▶ Task item: Every entry that follows should be repeated exactly; drop the images.

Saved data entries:
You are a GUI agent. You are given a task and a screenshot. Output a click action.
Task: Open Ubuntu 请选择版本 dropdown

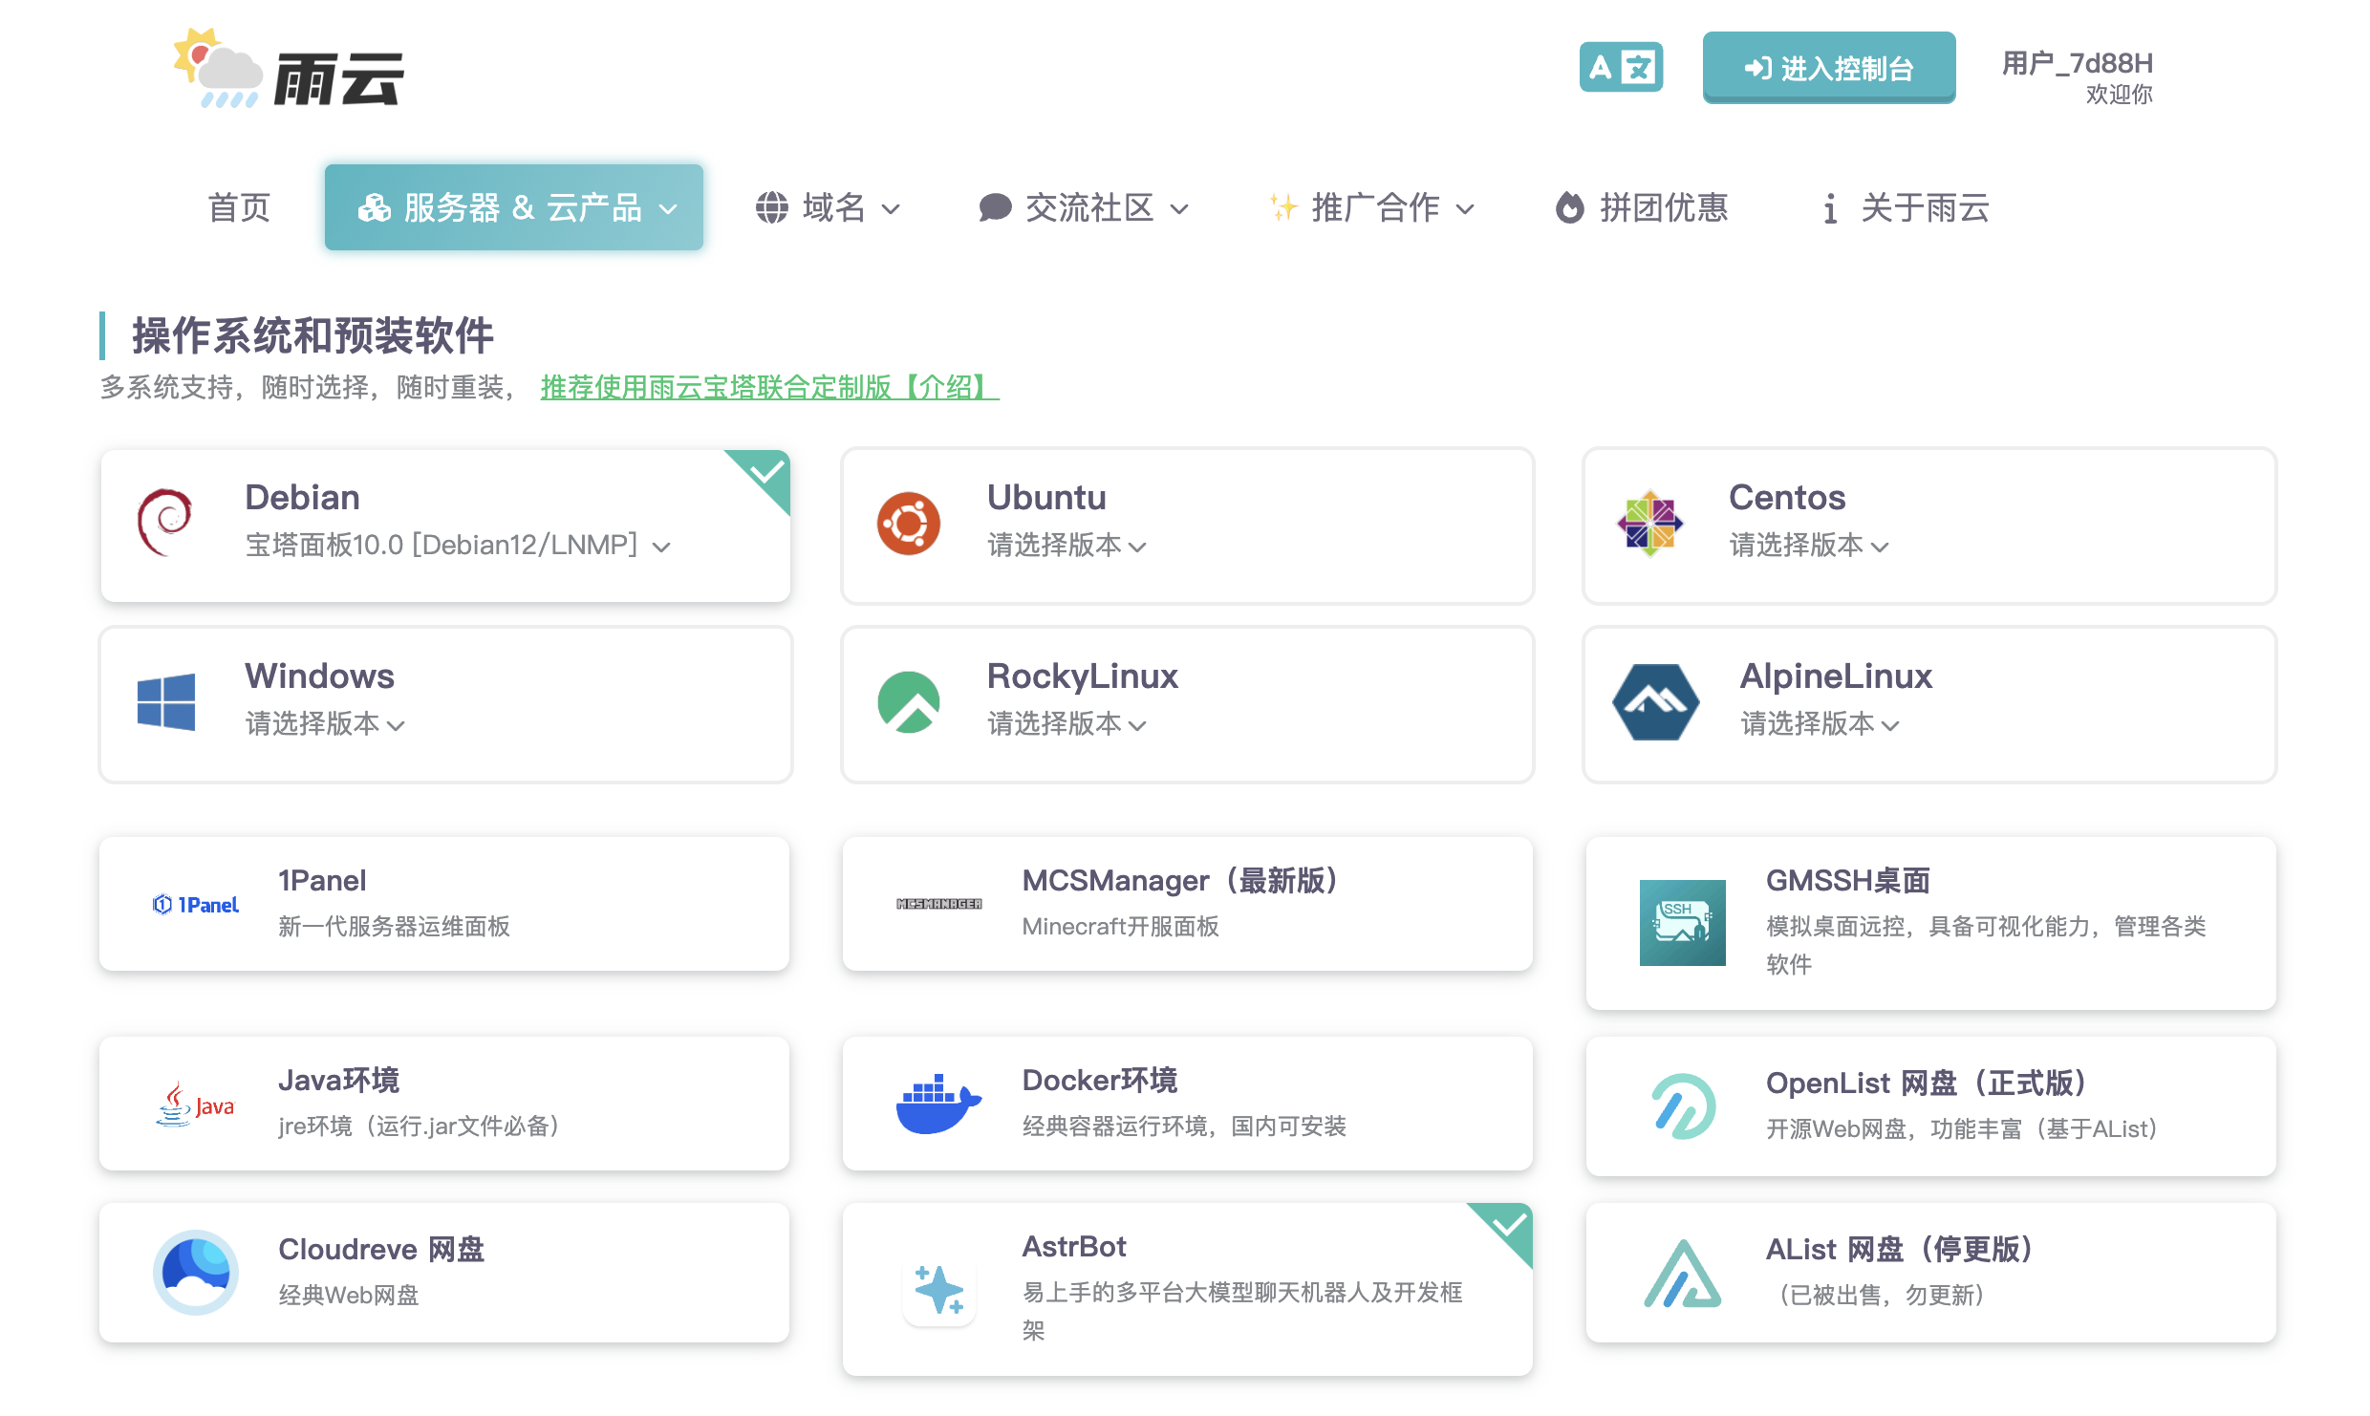[x=1066, y=546]
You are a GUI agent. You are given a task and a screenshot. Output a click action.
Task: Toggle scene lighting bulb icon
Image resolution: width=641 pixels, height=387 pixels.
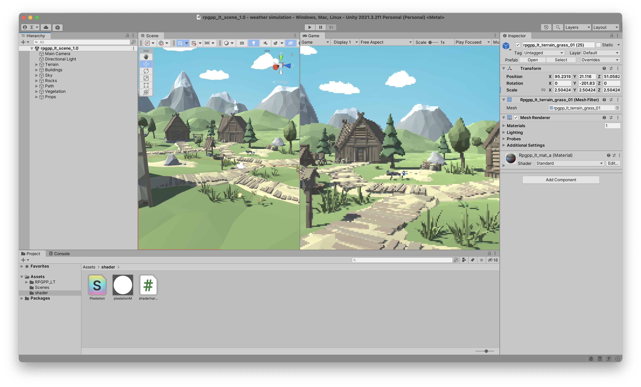coord(253,43)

▶ Exercise response:
You are a GUI agent. You are given a task and a screenshot. Output a click action.
Task: Open Ubuntu 请选择版本 dropdown

[x=1066, y=546]
You are a GUI agent. You are given a task and a screenshot. Output a click action.
Task: Toggle scene lighting bulb icon
Image resolution: width=641 pixels, height=387 pixels.
coord(253,43)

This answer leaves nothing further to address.